Mas aí é que entra, então, o meu incômodo. Em vez de tomar o caminho constitucional, muitos simplesmente assumem e passam a declarar que a maioria votou contra a Constituição da Igreja, razão de não serem obrigados a cumprir esta ou aquela decisão, afinal, ela é “nula de pleno direito”. Mesmo o Supremo Concílio não pode legislar contra a Constituição da Igreja, a não ser que haja emenda ou reforma, dizem eles, e de forma acertada!

Contudo, pense bem no que está posto. Se nem o plenário do Supremo Concílio pode passar por cima da Constituição da Igreja, por que um ou alguns membros que decidem passar por cima das decisões conciliares poderiam fazê-lo?

Mas são coisas diferentes, alguém dirá! Uma coisa é ir contra a constituição, outra completamente diferente é ir contra uma decisão do plenário. A isso eu respondo que é aí que está o engano, pois, o que está em jogo, de fato, é: quem interpretou corretamente a Constituição? O plenário, que aprovou determinada matéria, ou um membro ou grupo menor da igreja que alega a tal inconstitucionalidade?

Ironicamente, um membro da Igreja Presbiteriana, seja ele oficial ou não, que decide pela desobediência, por considerar nula de pleno direito uma determinada decisão, se comporta, na prática, como um episcopal. Não só isso. Ele é, na verdade, a maior autoridade dentro do seu sistema episcopal “particular”, pois sua interpretação deve ser acatada pela maioria do concílio. Ele é maior que o Concílio!

Tenho minhas suspeitas sobre o que leva pessoas a agir assim: Um coração orgulhoso, que se vê acima dos ignorantes que não entendem a Constituição, somado ao temor de terminar envergonhado ou contrariado ao tentar o caminho do recurso. Desta forma, não é preciso esforço para convencer o concílio, uma vez que a consciência estará aliviada ao pensar que não há desobediência, afinal, o que não está sendo cumprido é “nulo de pleno direito”. Como eu disse, são suspeitas, mas pode haver outras razões e estou pronto a considerá-las, quando apresentado a elas.

Agora imagine se cada membro, igreja local ou presbitério começar a entender, sem precisar convencer a mais ninguém, que as decisões que ele, ou eles, não estão de acordo são nulas de pleno direito. Será o fim do sistema conciliar, federativo e a legislação perderá o seu sentido. Estaremos como no tempo dos juízes, cada um fazendo o que acha mais reto (Jz 17.6; 21.25).

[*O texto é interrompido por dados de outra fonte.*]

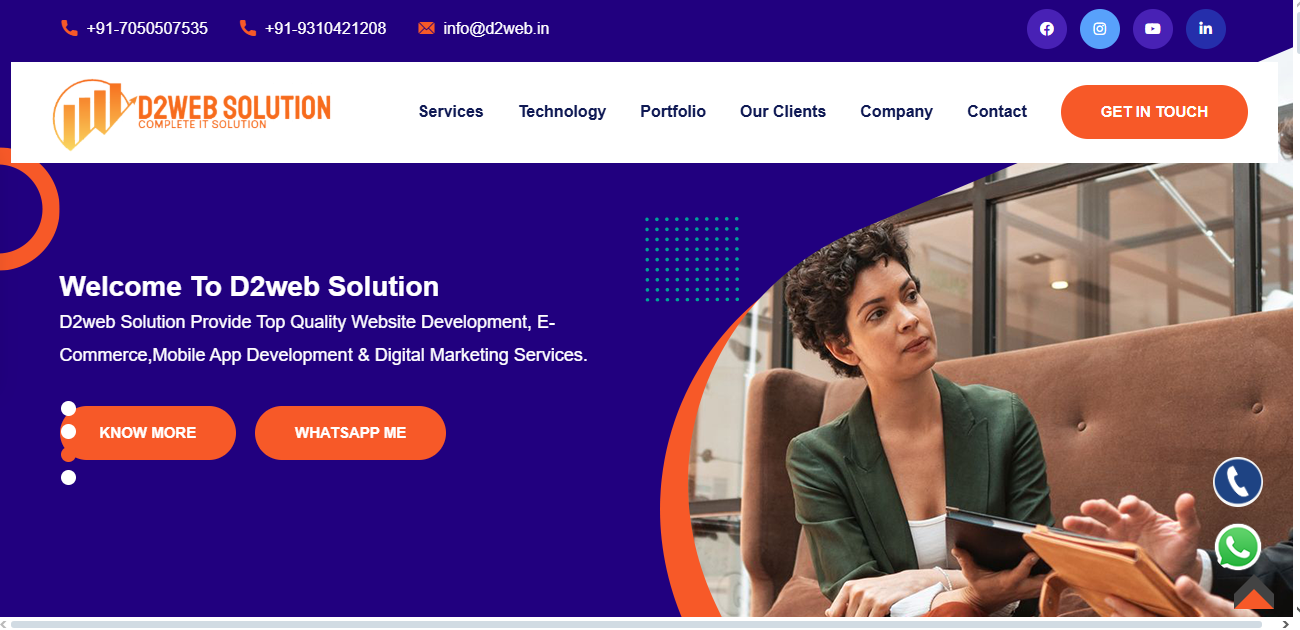Click the GET IN TOUCH button
The height and width of the screenshot is (630, 1300).
point(1154,112)
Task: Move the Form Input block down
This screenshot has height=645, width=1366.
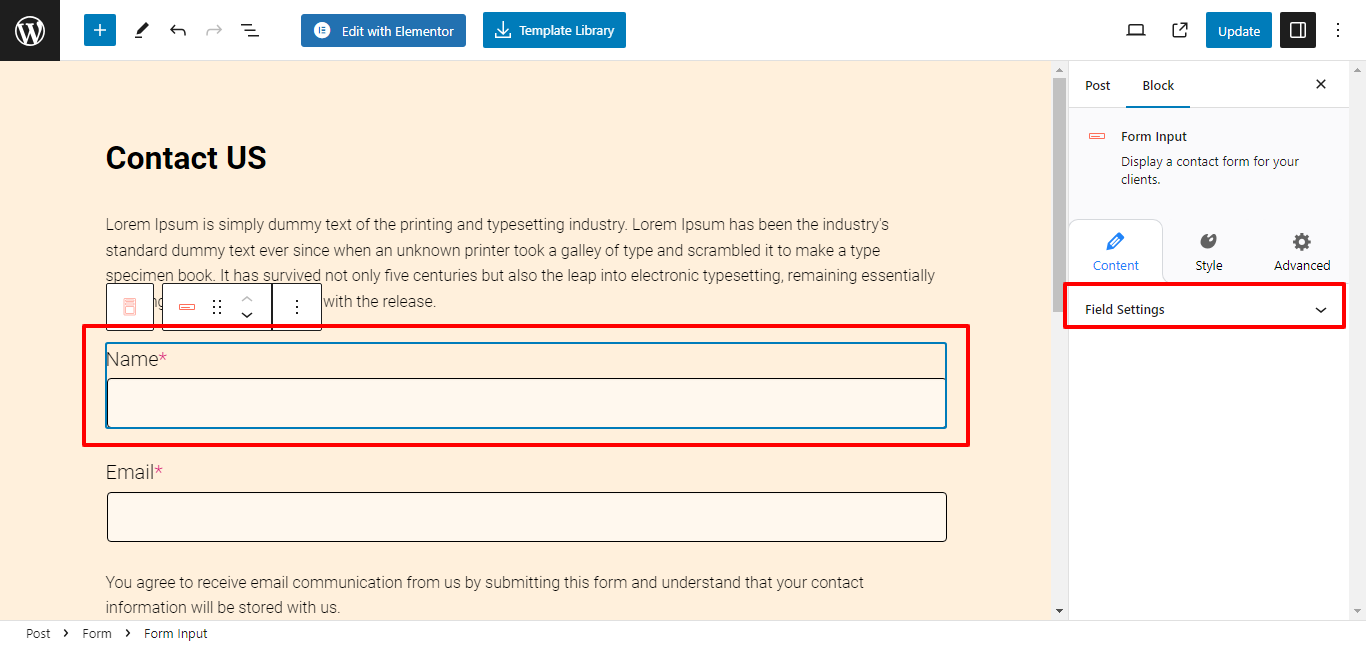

Com isso não quero dar a entender que é preciso acatar decisões inconstitucionais e, principalmente, antibíblicas. Já afirmei acima que a discordância é permitida, mas há meios de lidar com aquilo que se acha errado e o caminho não é a simples rebelião. Concílios erram e continuarão errando. Neste caso, como proceder?

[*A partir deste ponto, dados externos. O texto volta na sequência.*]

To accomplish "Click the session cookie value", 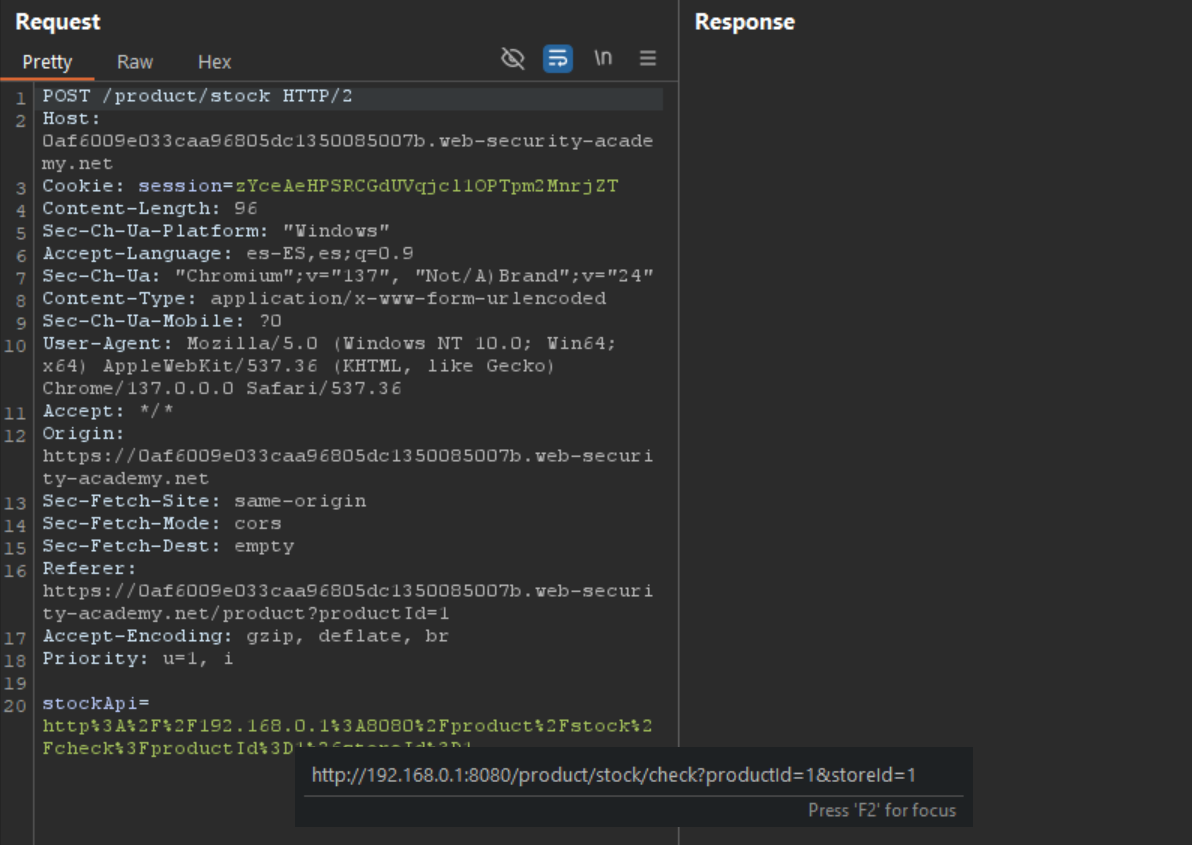I will 426,186.
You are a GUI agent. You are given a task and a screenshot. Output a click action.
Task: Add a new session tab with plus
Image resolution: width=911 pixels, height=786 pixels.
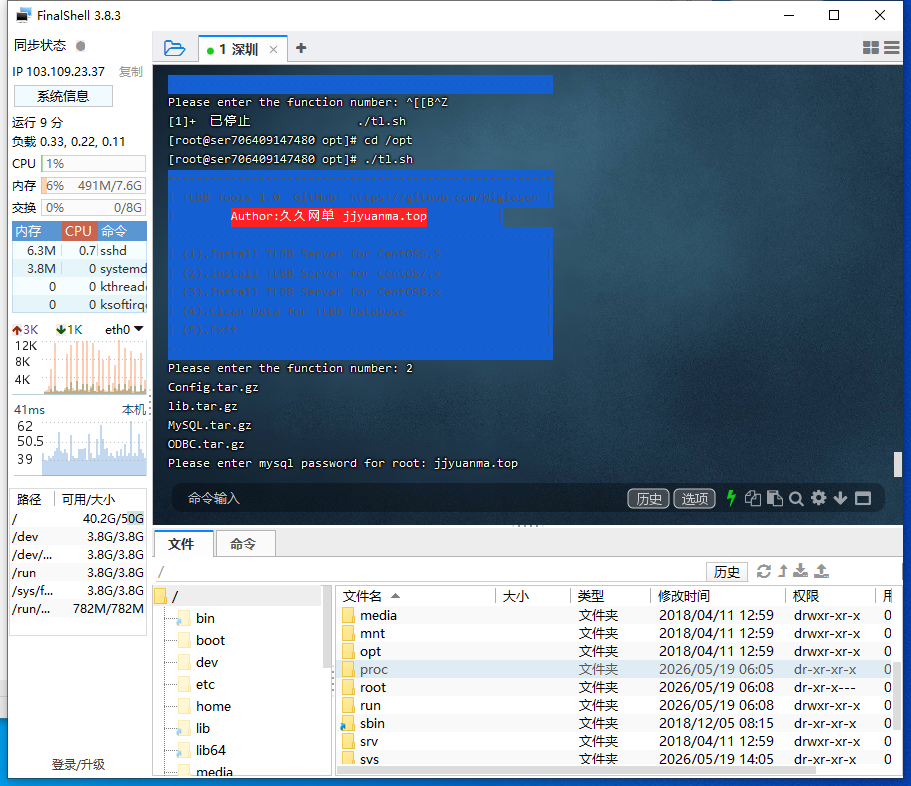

1. A depender do tipo de decisão, considere se vale à pena o desgaste (pessoal, familiar e eclesiástico). Se concluir que sim, aja pelos trâmites corretos; se não, acate, pelo bem da igreja. O caminho do puro descumprimento constitui-se quebra do quinto e nono mandamentos;

2. Se a decisão diz respeito a algo que o coloca em um problema de consciência diante de Deus, recorra. Peça ao Senhor graça a fim de provar seu ponto, se estiver com a razão e humildade para ser convencido do contrário, caso você esteja errado (Pv 18.17);

3. Se não estiver satisfeito com os rumos que a denominação, a seu ver, está tomando, e não tiver disposição para lutar por sua pureza, procure uma denominação que você considera mais pura. É um caminho difícil, mas é melhor do que viver em rebelião (1Sm 15.23).

Uma decisão conciliar pode mesmo ser inconstitucional e nula de pleno direito, mas não são indivíduos que declaram a nulidade. No máximo eles apontam e tentam convencer o concílio do seu erro.

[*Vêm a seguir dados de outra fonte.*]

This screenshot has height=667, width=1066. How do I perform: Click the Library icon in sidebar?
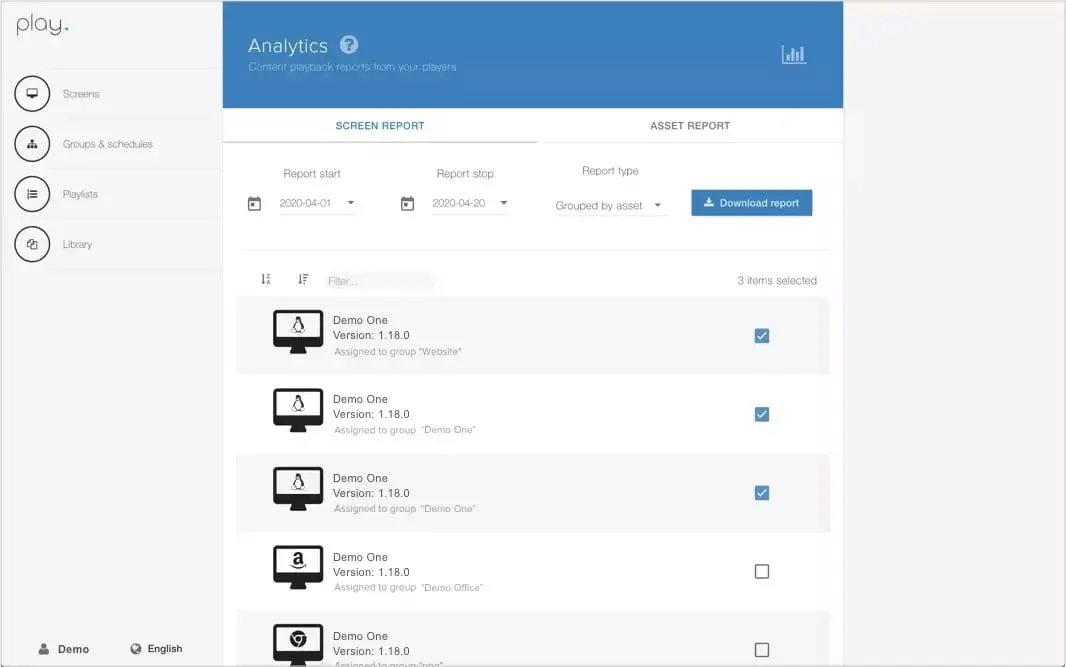pyautogui.click(x=32, y=244)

O caminho da simples “desobediência travestida de amparo constitucional” pode até parecer mais fácil, mas acabará levando os desobedientes aos tribunais eclesiásticos. Ali a condenação é quase certa, uma vez que o parâmetro usado para o julgamento será exatamente a decisão que está sendo considerada nula pelo desobediente, mas que continuará valendo como regra enquanto ninguém se dispuser a entrar com um recurso provando a alegada nulidade.